• [Task instructions]: Output the records as a numbered list, from the line containing "Where should I click to: Open the Run" up to and including the line containing "Action: click(x=1192, y=78)", skipping blank lines.
* START Entries shown *
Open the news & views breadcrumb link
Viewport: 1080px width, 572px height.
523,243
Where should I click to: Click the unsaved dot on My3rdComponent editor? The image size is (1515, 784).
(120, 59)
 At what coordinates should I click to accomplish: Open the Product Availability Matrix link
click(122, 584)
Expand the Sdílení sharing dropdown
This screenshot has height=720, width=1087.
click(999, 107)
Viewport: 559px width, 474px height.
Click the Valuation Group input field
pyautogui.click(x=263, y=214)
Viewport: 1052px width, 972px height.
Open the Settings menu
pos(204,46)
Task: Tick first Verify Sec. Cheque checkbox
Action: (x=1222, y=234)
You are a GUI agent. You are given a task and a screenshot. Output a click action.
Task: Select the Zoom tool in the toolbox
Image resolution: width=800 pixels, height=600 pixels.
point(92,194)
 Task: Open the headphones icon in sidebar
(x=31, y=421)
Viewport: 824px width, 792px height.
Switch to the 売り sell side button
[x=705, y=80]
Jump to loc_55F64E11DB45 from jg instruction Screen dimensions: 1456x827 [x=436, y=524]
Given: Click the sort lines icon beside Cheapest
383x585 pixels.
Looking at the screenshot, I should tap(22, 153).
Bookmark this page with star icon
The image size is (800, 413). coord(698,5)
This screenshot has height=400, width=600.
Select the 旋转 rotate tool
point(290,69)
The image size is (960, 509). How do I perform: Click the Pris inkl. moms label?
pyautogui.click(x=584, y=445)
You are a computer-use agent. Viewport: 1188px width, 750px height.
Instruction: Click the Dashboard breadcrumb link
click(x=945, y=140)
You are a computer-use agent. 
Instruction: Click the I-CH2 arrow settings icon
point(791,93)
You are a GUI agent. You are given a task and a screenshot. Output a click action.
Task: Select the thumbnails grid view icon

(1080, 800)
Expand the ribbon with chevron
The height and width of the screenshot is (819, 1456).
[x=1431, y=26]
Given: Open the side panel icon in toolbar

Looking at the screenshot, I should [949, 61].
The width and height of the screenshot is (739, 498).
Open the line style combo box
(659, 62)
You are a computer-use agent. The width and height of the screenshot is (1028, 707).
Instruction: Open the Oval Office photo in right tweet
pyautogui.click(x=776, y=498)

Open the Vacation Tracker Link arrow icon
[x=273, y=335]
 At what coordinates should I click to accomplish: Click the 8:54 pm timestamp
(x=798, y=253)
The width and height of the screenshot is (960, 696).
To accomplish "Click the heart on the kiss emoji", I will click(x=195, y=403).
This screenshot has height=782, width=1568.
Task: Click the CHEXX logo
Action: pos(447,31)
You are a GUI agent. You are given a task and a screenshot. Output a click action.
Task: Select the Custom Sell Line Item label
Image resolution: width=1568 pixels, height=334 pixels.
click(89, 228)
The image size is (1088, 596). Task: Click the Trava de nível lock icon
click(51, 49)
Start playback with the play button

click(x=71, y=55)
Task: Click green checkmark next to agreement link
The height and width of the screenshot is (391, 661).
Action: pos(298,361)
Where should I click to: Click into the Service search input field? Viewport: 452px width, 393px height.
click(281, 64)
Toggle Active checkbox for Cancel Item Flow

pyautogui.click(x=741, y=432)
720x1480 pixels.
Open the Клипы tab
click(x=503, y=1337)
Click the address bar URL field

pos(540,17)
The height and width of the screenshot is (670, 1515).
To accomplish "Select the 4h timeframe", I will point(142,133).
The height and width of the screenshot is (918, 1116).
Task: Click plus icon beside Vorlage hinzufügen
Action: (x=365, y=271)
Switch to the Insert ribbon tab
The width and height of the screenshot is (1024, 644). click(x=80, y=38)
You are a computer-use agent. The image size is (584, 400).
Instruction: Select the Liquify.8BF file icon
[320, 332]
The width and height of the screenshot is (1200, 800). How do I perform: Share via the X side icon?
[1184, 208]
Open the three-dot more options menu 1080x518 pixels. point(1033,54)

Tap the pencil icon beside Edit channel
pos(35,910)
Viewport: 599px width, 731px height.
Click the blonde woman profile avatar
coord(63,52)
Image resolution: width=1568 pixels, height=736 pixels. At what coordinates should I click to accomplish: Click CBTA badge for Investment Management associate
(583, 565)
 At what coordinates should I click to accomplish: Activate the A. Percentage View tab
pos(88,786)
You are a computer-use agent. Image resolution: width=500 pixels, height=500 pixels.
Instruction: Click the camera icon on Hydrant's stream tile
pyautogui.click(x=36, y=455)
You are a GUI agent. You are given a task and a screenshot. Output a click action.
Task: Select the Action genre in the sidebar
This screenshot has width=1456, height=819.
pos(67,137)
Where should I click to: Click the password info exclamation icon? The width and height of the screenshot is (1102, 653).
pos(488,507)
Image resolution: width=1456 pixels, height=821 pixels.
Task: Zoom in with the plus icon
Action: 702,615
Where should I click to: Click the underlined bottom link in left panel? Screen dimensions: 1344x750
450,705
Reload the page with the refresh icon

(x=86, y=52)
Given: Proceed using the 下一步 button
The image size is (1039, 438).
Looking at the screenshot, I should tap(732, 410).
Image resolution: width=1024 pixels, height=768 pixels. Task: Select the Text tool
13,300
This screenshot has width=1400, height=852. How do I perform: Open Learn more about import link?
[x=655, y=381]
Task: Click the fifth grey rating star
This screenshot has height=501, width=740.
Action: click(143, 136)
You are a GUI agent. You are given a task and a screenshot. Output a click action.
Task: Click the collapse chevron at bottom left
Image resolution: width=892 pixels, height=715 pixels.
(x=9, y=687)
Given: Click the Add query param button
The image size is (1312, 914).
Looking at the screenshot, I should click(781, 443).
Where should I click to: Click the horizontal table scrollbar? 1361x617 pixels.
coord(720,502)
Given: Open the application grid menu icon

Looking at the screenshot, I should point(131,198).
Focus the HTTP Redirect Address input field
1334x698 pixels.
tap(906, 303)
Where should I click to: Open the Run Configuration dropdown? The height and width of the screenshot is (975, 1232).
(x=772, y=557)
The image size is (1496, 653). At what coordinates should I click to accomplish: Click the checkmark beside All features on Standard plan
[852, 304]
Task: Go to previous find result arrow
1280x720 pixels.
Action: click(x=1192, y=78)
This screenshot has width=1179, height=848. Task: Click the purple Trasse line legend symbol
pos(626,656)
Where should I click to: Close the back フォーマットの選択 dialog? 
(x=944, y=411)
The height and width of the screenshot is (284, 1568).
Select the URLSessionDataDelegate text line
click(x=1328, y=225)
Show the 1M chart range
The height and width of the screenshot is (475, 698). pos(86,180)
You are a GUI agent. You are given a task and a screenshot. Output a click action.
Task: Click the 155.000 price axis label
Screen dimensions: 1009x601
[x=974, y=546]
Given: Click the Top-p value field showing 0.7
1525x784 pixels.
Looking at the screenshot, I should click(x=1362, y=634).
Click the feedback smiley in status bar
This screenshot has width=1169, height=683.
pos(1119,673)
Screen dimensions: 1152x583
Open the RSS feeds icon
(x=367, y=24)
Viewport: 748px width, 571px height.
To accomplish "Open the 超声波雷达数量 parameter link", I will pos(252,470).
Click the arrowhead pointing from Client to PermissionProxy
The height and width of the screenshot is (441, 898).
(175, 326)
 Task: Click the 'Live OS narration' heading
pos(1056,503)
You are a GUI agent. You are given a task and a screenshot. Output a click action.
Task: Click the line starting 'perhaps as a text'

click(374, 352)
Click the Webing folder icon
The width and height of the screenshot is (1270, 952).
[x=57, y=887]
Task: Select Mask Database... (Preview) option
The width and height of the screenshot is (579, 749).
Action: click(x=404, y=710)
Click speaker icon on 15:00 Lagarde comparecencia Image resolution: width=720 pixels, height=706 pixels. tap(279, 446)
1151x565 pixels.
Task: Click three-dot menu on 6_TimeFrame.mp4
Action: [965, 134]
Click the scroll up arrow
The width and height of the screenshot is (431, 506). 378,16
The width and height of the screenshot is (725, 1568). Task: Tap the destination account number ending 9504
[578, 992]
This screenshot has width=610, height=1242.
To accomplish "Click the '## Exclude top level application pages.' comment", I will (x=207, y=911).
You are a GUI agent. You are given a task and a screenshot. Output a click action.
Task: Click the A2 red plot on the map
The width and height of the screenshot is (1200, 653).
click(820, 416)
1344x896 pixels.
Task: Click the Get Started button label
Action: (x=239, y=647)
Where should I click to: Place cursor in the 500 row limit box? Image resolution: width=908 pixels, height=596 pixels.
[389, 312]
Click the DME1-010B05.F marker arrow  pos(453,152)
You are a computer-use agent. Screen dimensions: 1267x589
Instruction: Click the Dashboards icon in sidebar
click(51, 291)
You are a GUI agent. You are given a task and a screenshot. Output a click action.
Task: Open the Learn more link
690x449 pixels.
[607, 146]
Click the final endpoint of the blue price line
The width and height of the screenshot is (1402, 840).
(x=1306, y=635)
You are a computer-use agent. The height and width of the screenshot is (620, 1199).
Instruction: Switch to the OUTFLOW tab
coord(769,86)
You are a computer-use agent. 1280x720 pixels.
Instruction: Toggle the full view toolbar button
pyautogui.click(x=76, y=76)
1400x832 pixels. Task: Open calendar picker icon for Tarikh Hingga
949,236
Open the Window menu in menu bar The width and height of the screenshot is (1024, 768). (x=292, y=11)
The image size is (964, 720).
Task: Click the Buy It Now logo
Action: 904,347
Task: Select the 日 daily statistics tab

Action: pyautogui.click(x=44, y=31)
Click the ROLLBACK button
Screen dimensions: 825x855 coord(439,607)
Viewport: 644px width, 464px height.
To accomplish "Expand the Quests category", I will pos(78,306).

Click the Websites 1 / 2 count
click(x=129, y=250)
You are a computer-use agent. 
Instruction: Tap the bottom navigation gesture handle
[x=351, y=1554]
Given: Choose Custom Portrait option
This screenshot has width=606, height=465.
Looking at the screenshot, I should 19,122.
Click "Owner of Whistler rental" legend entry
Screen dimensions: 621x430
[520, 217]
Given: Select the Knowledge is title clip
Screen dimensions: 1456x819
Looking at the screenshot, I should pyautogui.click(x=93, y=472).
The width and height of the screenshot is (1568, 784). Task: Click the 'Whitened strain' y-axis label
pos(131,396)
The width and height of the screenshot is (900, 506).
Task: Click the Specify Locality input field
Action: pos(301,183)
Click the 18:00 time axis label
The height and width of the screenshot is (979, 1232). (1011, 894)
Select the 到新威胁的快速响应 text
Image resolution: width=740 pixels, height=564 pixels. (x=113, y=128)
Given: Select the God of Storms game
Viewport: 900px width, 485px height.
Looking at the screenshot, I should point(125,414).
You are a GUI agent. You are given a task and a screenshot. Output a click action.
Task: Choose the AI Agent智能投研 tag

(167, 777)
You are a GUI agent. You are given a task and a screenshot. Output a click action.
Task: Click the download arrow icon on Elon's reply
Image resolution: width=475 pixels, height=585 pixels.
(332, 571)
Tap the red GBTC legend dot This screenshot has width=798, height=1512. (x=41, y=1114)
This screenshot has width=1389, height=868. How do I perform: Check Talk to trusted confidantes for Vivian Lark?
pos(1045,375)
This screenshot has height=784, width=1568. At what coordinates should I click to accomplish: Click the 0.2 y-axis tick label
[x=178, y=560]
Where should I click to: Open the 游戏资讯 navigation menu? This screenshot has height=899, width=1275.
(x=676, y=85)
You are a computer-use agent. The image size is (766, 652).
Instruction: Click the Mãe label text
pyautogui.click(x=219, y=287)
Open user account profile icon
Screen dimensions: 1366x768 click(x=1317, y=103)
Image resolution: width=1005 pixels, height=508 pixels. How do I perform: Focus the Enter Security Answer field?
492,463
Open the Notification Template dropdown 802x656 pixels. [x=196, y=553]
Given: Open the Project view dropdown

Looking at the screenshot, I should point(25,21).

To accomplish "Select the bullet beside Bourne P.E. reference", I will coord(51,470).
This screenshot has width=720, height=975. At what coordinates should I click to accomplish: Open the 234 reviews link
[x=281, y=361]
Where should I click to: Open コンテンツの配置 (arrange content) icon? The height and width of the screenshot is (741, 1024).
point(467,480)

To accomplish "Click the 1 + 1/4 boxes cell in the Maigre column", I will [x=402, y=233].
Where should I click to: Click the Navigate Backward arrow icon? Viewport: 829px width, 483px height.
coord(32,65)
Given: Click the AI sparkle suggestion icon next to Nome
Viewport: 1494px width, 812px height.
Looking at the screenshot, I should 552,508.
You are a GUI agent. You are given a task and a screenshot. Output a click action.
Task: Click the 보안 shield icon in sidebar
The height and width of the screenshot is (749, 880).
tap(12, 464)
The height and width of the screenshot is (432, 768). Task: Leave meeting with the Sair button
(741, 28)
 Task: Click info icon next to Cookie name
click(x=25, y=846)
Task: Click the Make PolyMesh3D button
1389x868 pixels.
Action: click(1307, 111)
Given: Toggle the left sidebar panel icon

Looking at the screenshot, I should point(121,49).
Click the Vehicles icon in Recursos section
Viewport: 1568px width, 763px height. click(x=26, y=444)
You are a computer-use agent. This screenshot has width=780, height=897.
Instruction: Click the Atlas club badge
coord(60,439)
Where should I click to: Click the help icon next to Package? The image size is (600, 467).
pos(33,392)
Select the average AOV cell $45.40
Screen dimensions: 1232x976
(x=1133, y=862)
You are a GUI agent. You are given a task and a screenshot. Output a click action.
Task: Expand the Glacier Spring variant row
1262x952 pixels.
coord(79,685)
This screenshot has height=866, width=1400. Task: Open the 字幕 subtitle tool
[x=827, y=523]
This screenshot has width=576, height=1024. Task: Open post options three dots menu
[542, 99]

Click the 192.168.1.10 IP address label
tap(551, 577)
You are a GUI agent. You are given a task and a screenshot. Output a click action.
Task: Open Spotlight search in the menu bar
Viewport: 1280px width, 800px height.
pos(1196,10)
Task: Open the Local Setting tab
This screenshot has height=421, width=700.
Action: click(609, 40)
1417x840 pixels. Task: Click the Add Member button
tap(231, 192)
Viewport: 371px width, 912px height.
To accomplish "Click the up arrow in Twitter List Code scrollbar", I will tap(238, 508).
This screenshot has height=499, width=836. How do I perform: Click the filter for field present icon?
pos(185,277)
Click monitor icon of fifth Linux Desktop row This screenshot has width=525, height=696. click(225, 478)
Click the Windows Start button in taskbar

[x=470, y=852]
* END Entries shown *
• [Task solution]:
1. Where should I click to: Open the Run Configuration dropdown? The height and width of the screenshot is (975, 1232).
2. (x=772, y=557)
3. The image size is (1496, 653). At what coordinates should I click to accomplish: Click the checkmark beside All features on Standard plan
4. [852, 304]
5. Task: Go to previous find result arrow
6. 1280x720 pixels.
7. Action: click(x=1192, y=78)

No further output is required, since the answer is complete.